PDA

View Full Version : cannot index pdf's


tdsongo
09-14-2004, 12:31 PM
I am working on a win 2K3 box with PHP 4.3.8 running in ISAPI mode on IIS. I have gotten PHP dig installed and indexing everything but PDFs. I have run through the Checklist and can run Ghostscript at the command line on the Server. I have even added the pstottext files that come with GSView (seems to be the only way to it now) to the Ghostscript bin file. I can even extract text from a PDF through GSview which uses pstotext directly.

Question 1. what executable am I supposed to be running against. pstotxt3.exe or gswinC3.exe. This would seem to take care of the PHPDIG_PARSE_PDF paramater.

Question 2. What is the extension we are chasing. I know we start with a PDF but as I understand it PHPdig is after the text file. So I would think that the extension would be .txt. However Ghostscript converts to PS files and then pstotext converts to .txt.

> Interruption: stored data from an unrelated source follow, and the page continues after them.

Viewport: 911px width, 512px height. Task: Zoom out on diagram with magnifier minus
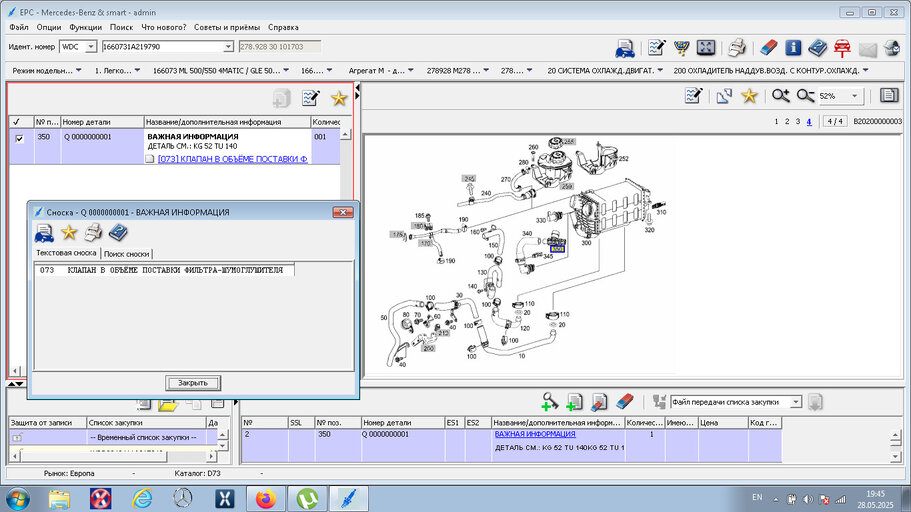point(805,96)
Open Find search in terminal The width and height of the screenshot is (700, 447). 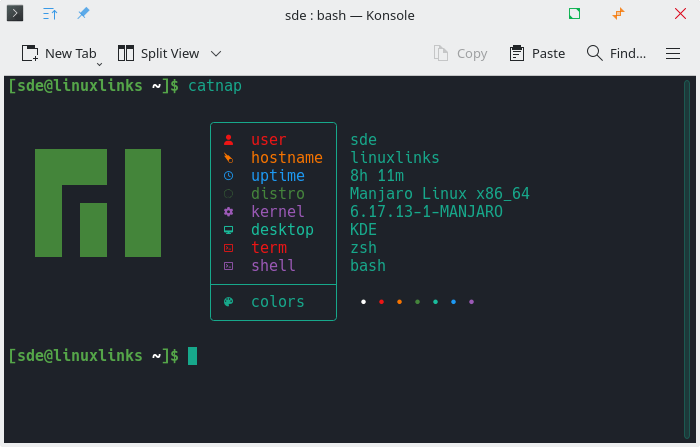coord(616,53)
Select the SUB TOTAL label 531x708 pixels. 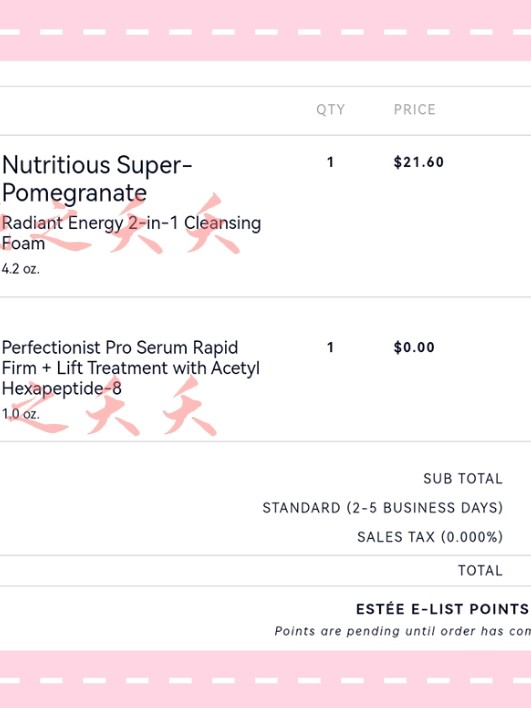click(463, 479)
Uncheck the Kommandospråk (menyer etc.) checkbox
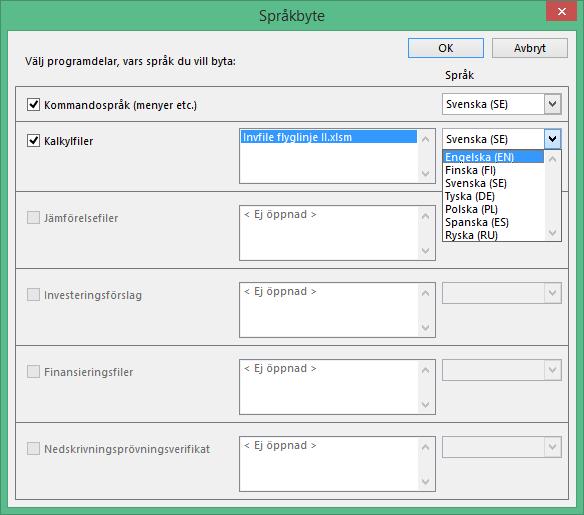This screenshot has width=584, height=515. [34, 105]
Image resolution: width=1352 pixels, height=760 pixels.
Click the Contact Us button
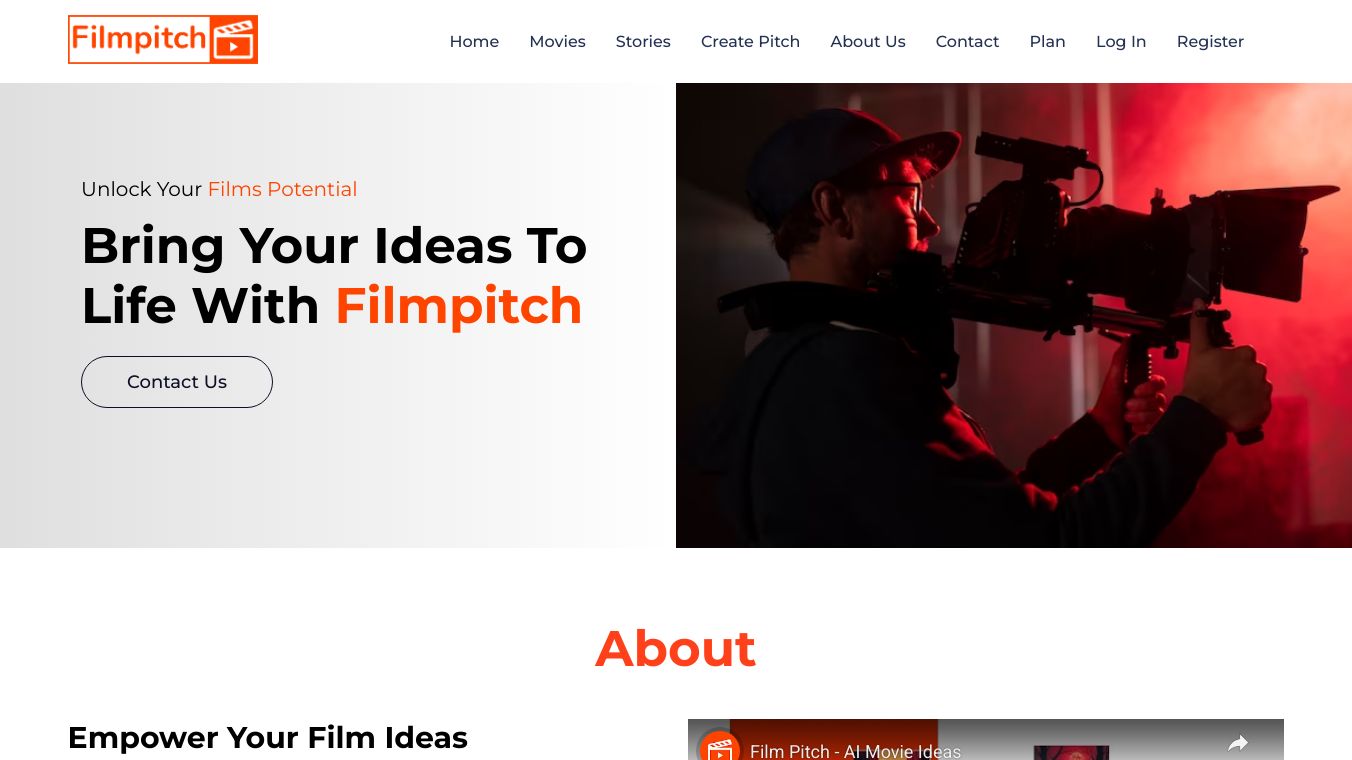pyautogui.click(x=177, y=382)
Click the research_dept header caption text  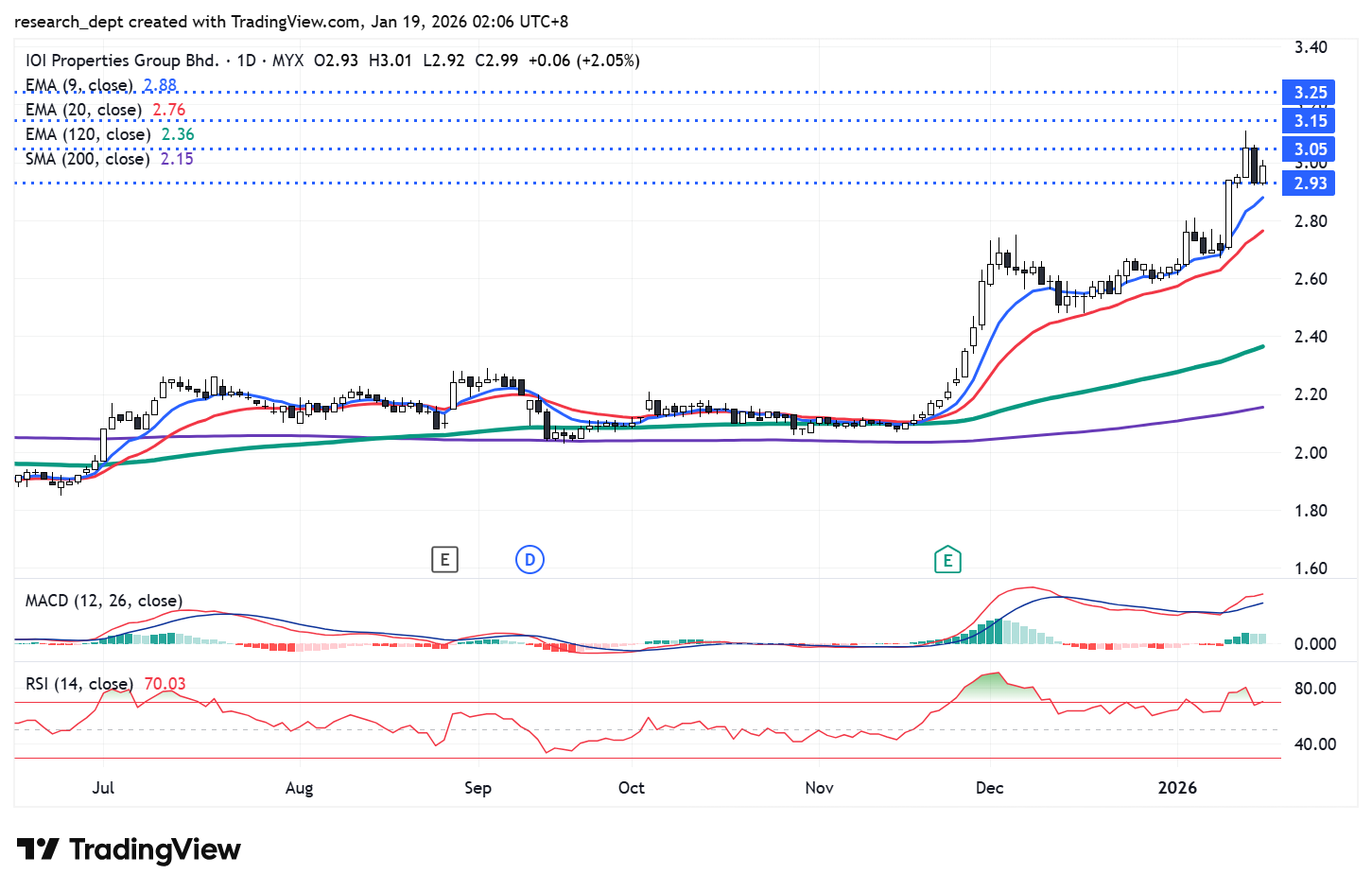click(x=291, y=22)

Here is the script output.
Is result test an array: 1
What is result test status: PDF
Use is executable is set to: 1
Index the pdf is set to: 1
Parse the pdf is set to: D:\gs\gswin32c.exe
Does parse pdf exist: 1

Command is: D:\gs\gswin32c.exe -cork ../admin/temp/96216472.tmp
Result contains: Array ( [0] => AFPL Ghostscript 8.14 (2004-02-20) [1] => Copyright (C) 2004 artofcode LLC, Benicia, CA. All rights reserved. [2] => This software comes with NO WARRANTY: see the file PUBLIC for details. [3] => Error: /undefined in .. [4] => Operand stack: [5] => [6] => Execution stack: [7] => %interp_exit .runexec2 --nostringval-- --nostringval-- --nostringval-- 2 %stopped_push --nostringval-- --nostringval-- --nostringval-- false 1 %stopped_push .runexec2 --nostringval-- --nostringval-- --nostringval-- 2 %stopped_push --nostringval-- [8] => Dictionary stack: [9] => --dict:1109/1686(ro)(G)-- --dict:0/20(G)-- --dict:70/200(L)-- [10] => Current allocation mode is local [11] => Last OS error: No such file or directory )
Return value is: 1

4:http://www.duesc.org/prof_development/lpdc/lpdc_handbook.pdf

Any thoughts

Charter
09-14-2004, 01:14 PM
Hi. Try these settings and give it a whirl.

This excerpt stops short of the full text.